Environment Variables

Copy .env.example to .env and fill in the required values. See the file for all available options. In development (bun run dev), SESSION_SECRET is optional — a hardcoded dev secret is used automatically.


Testing

  • Framework: Jest, run per-workspace.
  • Run tests from their workspace directory: cd api && npx jest <pattern>, cd packages/api && npx jest <pattern>, etc.
  • Frontend tests: __tests__ directories alongside components; use test/layout-test-utils for rendering.
  • Cover loading, success, and error states for UI/data flows.

Philosophy

  • Real logic over mocks. Exercise actual code paths with real dependencies.

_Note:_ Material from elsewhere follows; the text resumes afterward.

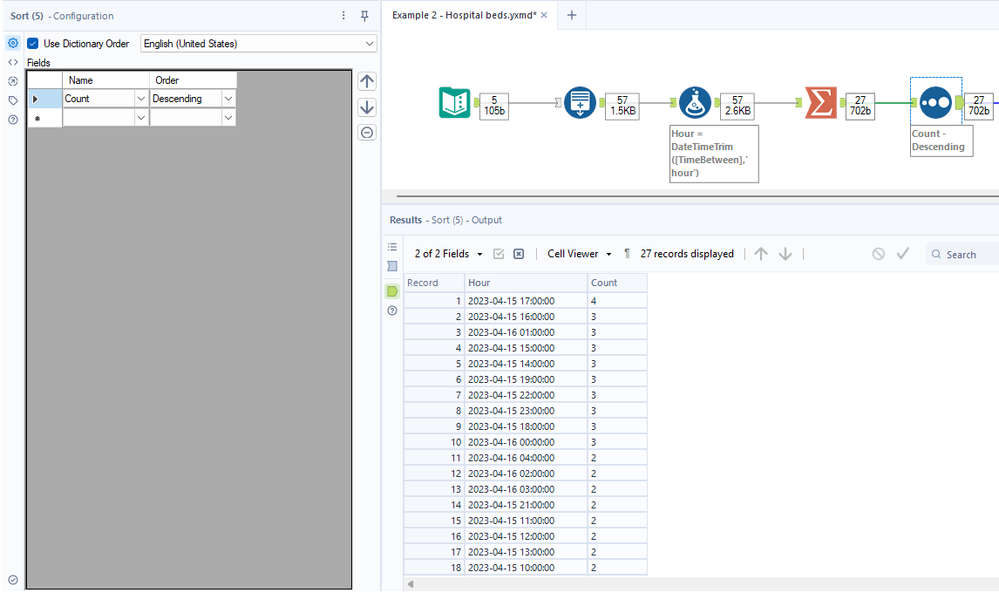This screenshot has height=594, width=999.
Task: Expand the Count field name dropdown
Action: click(141, 99)
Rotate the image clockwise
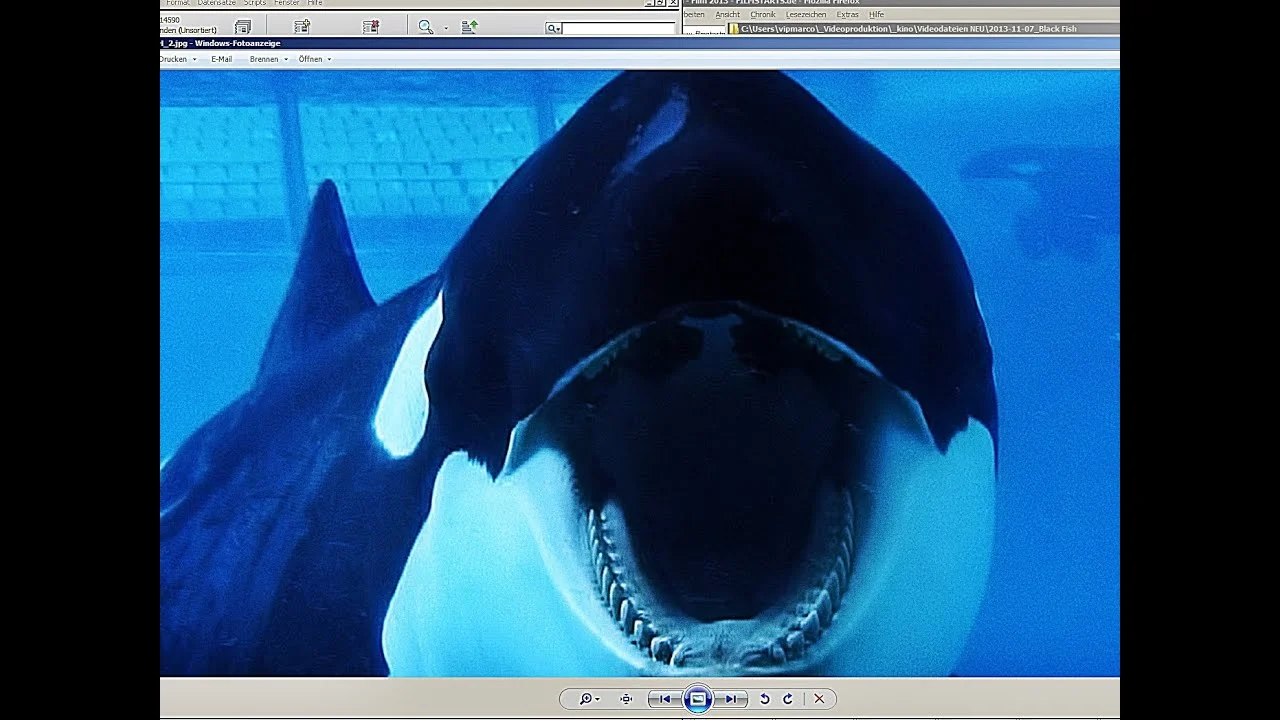Viewport: 1280px width, 720px height. coord(787,699)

Mocking is a last resort.
  • Spies over mocks. Assert that real functions are called with expected arguments and frequency without replacing underlying logic.
  • MongoDB: use mongodb-memory-server for a real in-memory MongoDB instance. Test actual queries and schema validation, not mocked DB calls.
  • MCP: use real @modelcontextprotocol/sdk exports for servers, transports, and tool definitions. Mirror real scenarios, don't stub SDK internals.
  • Only mock what you cannot control: external HTTP APIs, rate-limited services, non-deterministic system calls.
  • Heavy mocking is a code smell, not a testing strategy.

Formatting

Fix all formatting lint errors (trailing spaces, tabs, newlines, indentation) using auto-fix when available. All TypeScript/ESLint warnings and errors must be resolved.


Key Patterns

  • Schema-driven config editor: The configuration UI is generated from a Zod schema tree. New fields in the schema appear automatically without UI changes.
  • Scope-based overrides: Configuration values can be overridden per role or group via "profiles" with priority-based cascading.
  • Server function stubs: users.ts, roles.ts, groups.ts, and capabilities.ts contain no-op stubs with // TODO: apiFetch(...) comments. Will be wired to the LibreChat Admin API once endpoints are available.
  • SystemCapabilities (from @librechat/data-schemas) for capability constants — not a local enum.